During this period, The National Vulnerability Database published 85, and these new Common Vulnerabilities and Exposures (CVEs) are classified as follows:
Critical: 3
High: 14
Medium: 30
Low: 5
Severity Not Assigned: 33
Identifying and understanding these vulnerabilities are pivotal steps towards enhancing security measures and creating a safer digital environment.
Now, let's delve deeper into AppSecWorld's CVE Daily Digest, spotlighting the Critical and High Severity vulnerabilities that demand immediate attention.
1. CVE-2024-6750
Base Score: 7.3
Base Severity: HIGH
Exploitability Score: 3.9
Impact Score: 3.4
Description: The Social Auto Poster plugin for WordPress is vulnerable to unauthorized access, modification, and loss of data due to a missing capability check on multiple functions in all versions up to, and including, 5.3.14. This makes it possible for unauthenticated attackers to add, modify, or delete post meta and plugin options.

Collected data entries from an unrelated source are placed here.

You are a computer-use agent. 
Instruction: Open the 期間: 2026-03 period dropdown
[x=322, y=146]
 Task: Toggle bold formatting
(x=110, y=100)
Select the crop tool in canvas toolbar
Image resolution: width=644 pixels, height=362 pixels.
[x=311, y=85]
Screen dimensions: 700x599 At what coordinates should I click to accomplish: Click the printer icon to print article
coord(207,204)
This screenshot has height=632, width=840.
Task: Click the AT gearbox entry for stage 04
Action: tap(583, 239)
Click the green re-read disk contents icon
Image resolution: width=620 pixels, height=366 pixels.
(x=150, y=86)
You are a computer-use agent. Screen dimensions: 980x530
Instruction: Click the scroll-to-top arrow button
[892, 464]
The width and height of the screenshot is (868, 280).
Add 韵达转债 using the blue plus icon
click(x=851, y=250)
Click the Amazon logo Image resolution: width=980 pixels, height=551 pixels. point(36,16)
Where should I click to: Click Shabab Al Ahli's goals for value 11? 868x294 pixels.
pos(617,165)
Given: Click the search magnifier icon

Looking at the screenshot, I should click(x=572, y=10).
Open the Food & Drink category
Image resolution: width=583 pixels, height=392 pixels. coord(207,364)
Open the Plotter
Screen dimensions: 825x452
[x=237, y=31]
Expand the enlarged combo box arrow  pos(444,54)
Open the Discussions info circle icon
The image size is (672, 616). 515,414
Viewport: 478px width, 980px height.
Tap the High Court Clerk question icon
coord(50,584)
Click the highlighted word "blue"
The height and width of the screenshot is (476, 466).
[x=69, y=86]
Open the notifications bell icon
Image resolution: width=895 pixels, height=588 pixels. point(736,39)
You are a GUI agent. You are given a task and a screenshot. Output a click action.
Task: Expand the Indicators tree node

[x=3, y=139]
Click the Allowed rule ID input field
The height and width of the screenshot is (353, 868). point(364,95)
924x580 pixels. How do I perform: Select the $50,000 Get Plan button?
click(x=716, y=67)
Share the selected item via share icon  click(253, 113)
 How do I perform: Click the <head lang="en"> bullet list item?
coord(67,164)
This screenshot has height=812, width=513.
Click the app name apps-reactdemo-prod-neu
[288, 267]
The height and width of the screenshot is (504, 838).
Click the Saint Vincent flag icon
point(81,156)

References: https://codecanyon.net/item/social-auto-poster-wordpress-scheduler-marketing-plugin/5754169
https://www.wordfence.com/threat-intel/vulnerabilities/id/36b58a4f-0761-4775-9010-9c77d4019c44?source=cve
CWE-ID: CWE-862
Common Platform Enumerations (CPE): Not Found
2. CVE-2024-6753
Base Score: 7.2
Base Severity: HIGH
Exploitability Score: 3.9
Impact Score: 2.7
Description: The Social Auto Poster plugin for WordPress is vulnerable to Stored Cross-Site Scripting via the ‘mapTypes’ parameter in the 'wpw_auto_poster_map_wordpress_post_type' AJAX function in all versions up to, and including, 5.3.14 due to insufficient input sanitization and output escaping. This makes it possible for unauthenticated attackers to inject arbitrary web scripts in pages that will execute whenever a user accesses an injected page.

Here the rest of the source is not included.